Probability of GUID collisions with different versions - yanowitz
https://blogs.msdn.microsoft.com/oldnewthing/20160114-00/?p=92851
======
TazeTSchnitzel
UUIDs and GUIDs are far too complicated, personally I don't like using them.
There are multiple "versions" (really, generation algorithms) of UUID and
GUID, each with their own problems:

* Some types of UUID uniquely identify the machine they were generated on (one version contains the MAC address + current time, another contains the POSIX UID/GID + domain name) - this got Microsoft into hot water in the 1990s when Word added GUIDs to documents, which meant you could trace documents Stasi-style

* Some types of UUID are based on insecure hashing algorithms (MD5 and SHA1)

* Some types of UUID are namespaced, because everything needs namespaces, obviously

* There's a specially reserved type for Microsoft to use for special COM objects

There's only one mode you should actually use, which is the random bits.
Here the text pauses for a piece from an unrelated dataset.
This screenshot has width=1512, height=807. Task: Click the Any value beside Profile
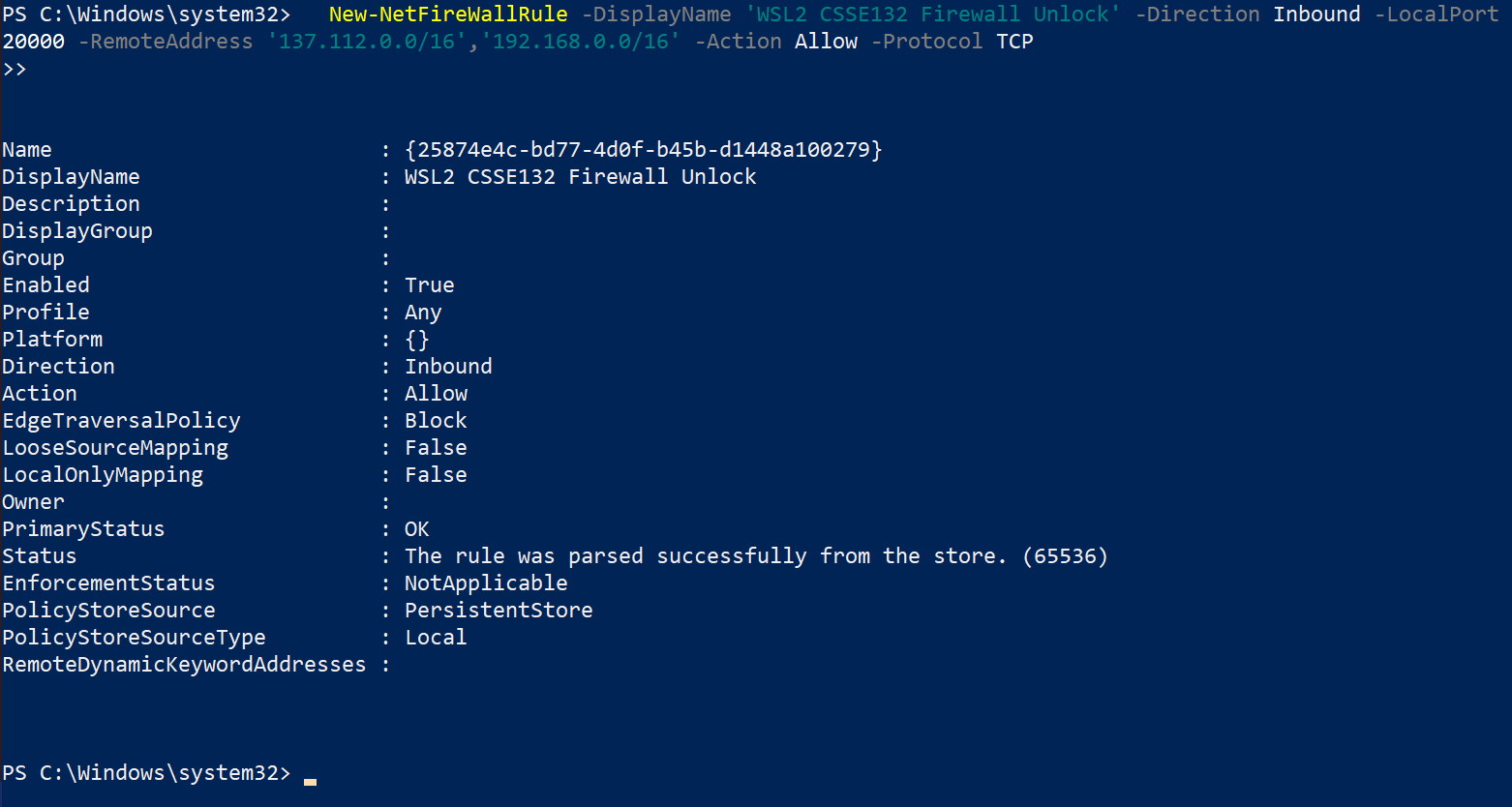pos(423,313)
UUIDs and GUIDs also have a weird spacing of dashes. You'd expect three
dashes, splitting it into a sequence of 4-byte chunks, but no: it's split into
4-2-2-2-6, for some reason. And which chunk it is matters, because different
chunks _have different endianness_. Some of them are considered numbers, some
of them bytes, even though they all look the same. Some of them have special
significance (it contains two different version numbers!), with no especially
obvious rhyme or reason to their placement. Oh, and the endianness is
implementation-defined: GUIDs are partly "native" endian (usually little-
endian, then), partly big-endian, whereas UUIDs are _typically_ big-endian.
How do you tell them apart? Well, GUIDs are _usually_ written in capitals, and
UUIDs are _usually_ written in lowercase.

I just use 16 random bytes encoded in hexadecimal, separated by three dashes
at 4-byte increments. No hashing algorithms, versions, endianness issues,
namespacing, severe privacy problems, just random bytes. It's not only
simpler, it has more bits of entropy, and is easier to generate.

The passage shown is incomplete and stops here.